*** Opening of Provided material ***
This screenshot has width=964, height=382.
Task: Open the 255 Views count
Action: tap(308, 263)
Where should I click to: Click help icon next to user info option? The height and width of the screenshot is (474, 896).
*** Close of Provided material ***
*** Opening of Provided material ***
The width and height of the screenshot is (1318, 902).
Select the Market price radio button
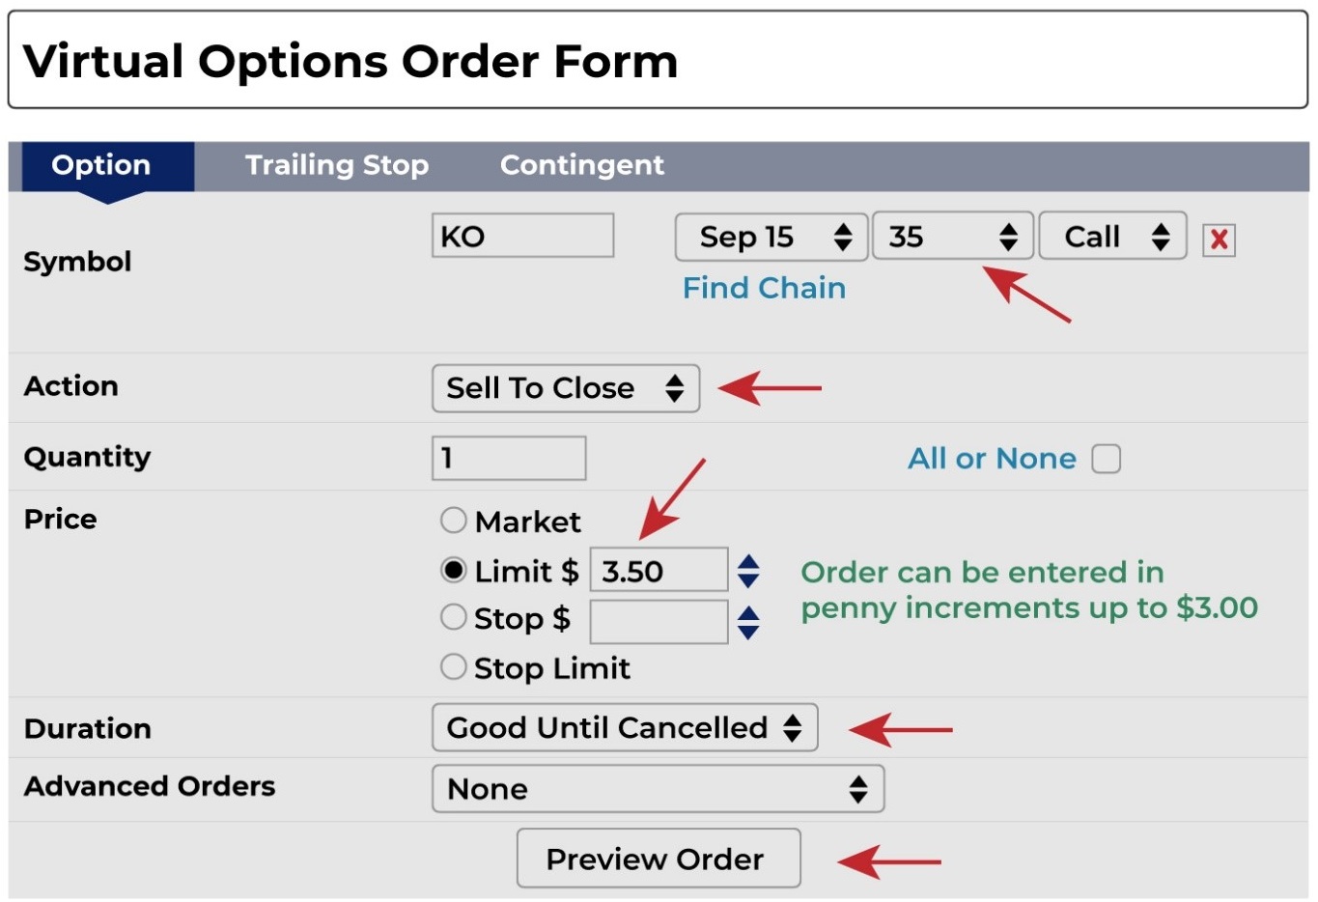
*** Close of Provided material ***
*** Opening of Provided material ***
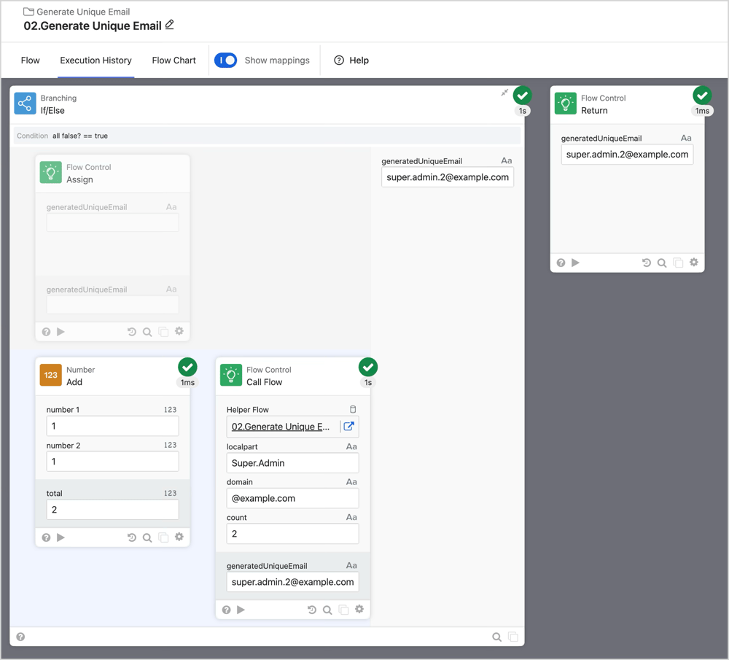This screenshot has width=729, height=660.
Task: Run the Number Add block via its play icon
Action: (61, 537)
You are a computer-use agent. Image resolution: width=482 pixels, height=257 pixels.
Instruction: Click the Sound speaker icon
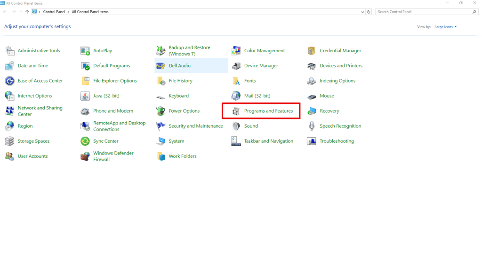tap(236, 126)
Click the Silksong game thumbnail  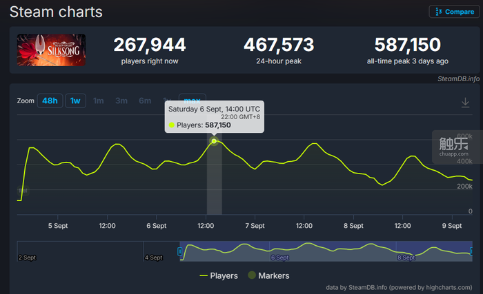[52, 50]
*** Close of Provided material ***
Work request ▸ From the material above, retype precisely the lines between the line holding "The width and" and the line holding "Select the Market price radio button", inclusive, and nothing beyond them.

Result for this task ▸
The width and height of the screenshot is (1318, 902).
Select the Market price radio button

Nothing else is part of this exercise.